# Categorical Tests

Categories are mutually exclusive. e.g. red/blue/green or healthy/unhealthy

# χ-squared test

Used for categorical data.

Possible to do under binomial, but χ-squared is easier.

e.g picking either red or blue coloured marbles from a bag 20 times.

You have a frequency count of each category. e.g. 15 red, 12 blue

requires large frequency counts > 5

H0 is the expected frequency.

## Statistic

$$\chi^2 = \sum\limits_{i=1}^n \frac{(O_i - E_i)^2}{E_i}$$

where n is category count

Ei is the expected frequency under H0 of category i

Oi is the observed frequency under H0 of category i

## Distribution

Calculate m = df = n-1

where n is category count

$$\chi_m^2 = \sum\limits_{i=1}^m (Z_i)^2$$

where Zi is an independent random variable from N(0,1)
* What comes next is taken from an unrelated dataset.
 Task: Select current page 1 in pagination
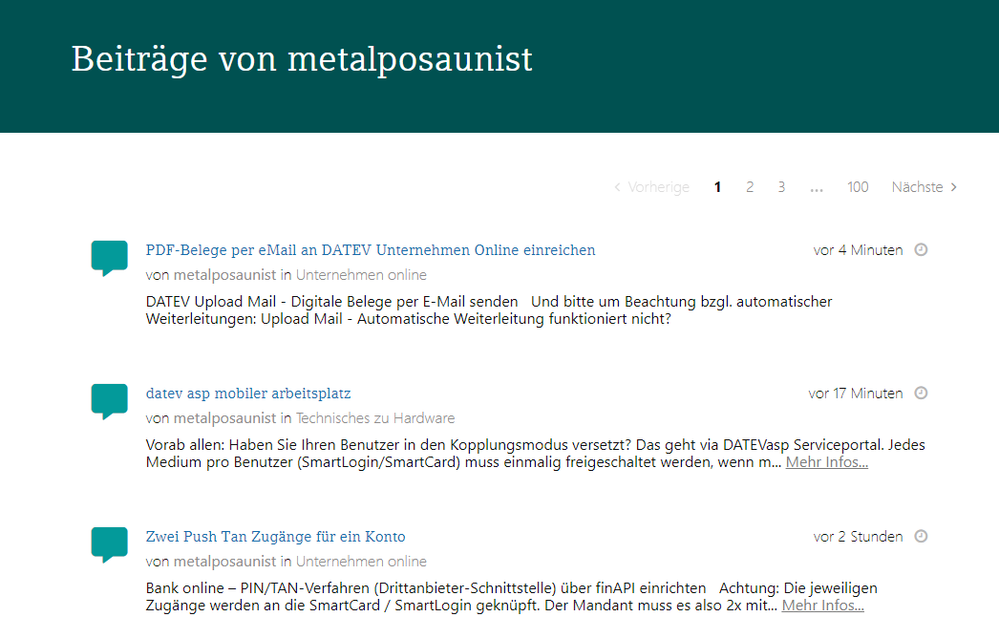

e.g. 2 means you take 2 independent samples from N(0,1) and square each one.

Chi-square distribution at wikipedia. Look at the distribution graph.
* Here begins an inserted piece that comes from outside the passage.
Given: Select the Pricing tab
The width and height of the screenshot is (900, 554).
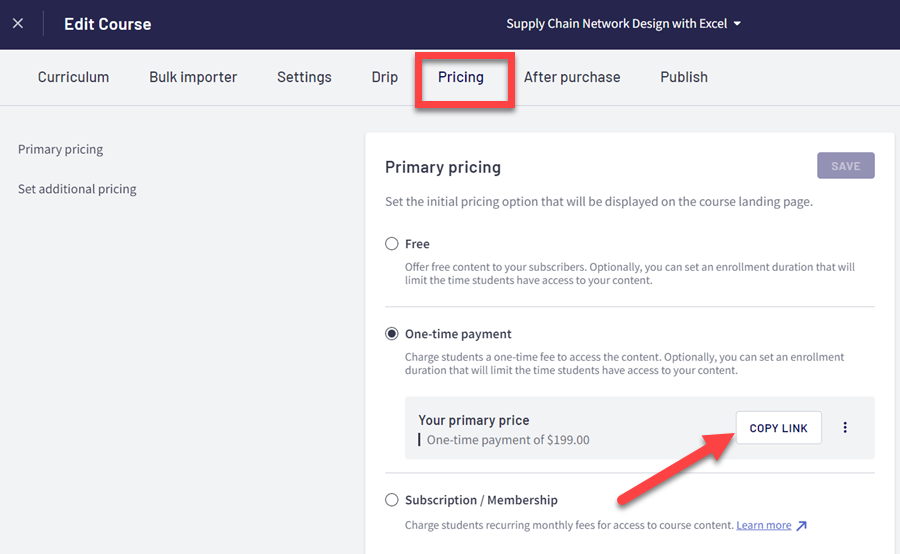Looking at the screenshot, I should pyautogui.click(x=461, y=77).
# Pearson's two sample χ2 test

## Contingency table

2 x 2 table with observation counts by category. e.g. placebo/drug and improved/not_improved

## Procedure

calculate marginal totals as subtotals. r1, r2, c1, c2

calculate total observations.

calculate total

calculate expected. e1,1 = r1 * c1 / total

degrees of freedom = (rows-1) * (cols-1)

Calculate χ-square statistic:

$$\chi^2 = \sum\limits_{i} \sum\limits_{j} \frac{(O_{i,j}-E_{i,j})^2}{E_{i,j}}$$

compare against χ-square distribution with degrees of freedom.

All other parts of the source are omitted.